Darcy Marud, executive vice president, enterprise strategy, also highlighted the Canadian Malartic’s fit into the fold, as well as the strong exploration discoveries and upside of the projects that came along with the acquisition, focusing on Kirkland Lake.

“The Canadian Malartic mine will also significantly contribute to both short- and long-term cash flow given its volume and low-cost profile, and will become Yamana’s second-largest contributor to cash flow, after El Penon,” Marud said.

He also noted excellent mineralization found at the Upper Beaver zone at Kirkland Lake, comparable to Canadian Malartic.

Low Metals Prices Drag 1Q Results To A Loss

The company saw a net loss of $29.6 million, or 4 cents per share, in the first quarter compared with net earnings of $102.1 million, or 14 cents per share, in last year’s first quarter. The loss was due to lower realized gold, silver and copper prices as well lower volume of metal sales and higher cost of sales.

Revenues dropped to $353.9 million in the first quarter compared with $534.9 million in the first quarter of 2013, while mine operating earnings were also lower at $33.1 million, compared with $208 million in the first quarter of 2013. The company said lower revenues and mine operating earnings were due to lower metal prices and to lower volume of gold and copper sales.

Yamana’s production dipped in the first quarter to 271,908 gold equivalent ounces, compared to 291,312 gold equivalent ounces in the first quarter of 2013. Silver production was flat while gold production was lower due to a more severe rainy season than usual.

The company reminded shareholders that the first quarter of the year is typically the lowest production-wise, increasing every quarter throughout the year.

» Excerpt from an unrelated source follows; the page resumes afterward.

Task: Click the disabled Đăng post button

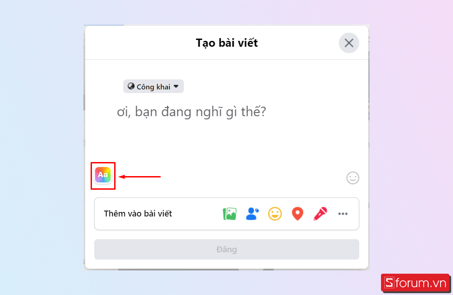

All-in sustaining costs were down in the quarter, coming in below the company target of $850 at $820 per gold equivalent ounce on a by-product basis, compared to $856 per gold equivalent ounce for the first quarter of 2013. All-in sustaining costs on a co-product basis were also lower at $975 per gold equivalent ounce for the first quarter of 2014, compared to $1,014 per gold equivalent for the first quarter of 2013, the company said.

Copper production for the quarter was slightly higher at 27.6 million pounds from the Chapada mine, compared to 27.4 million pounds in the first quarter of 2013. Co-product cash costs per pound of copper were lower at $1.84 from the Chapada mine compared to $1.90 in the same quarter of 2013, the company said.

.Yamana declared a second quarter 2014 dividend of 3.75 cents per share.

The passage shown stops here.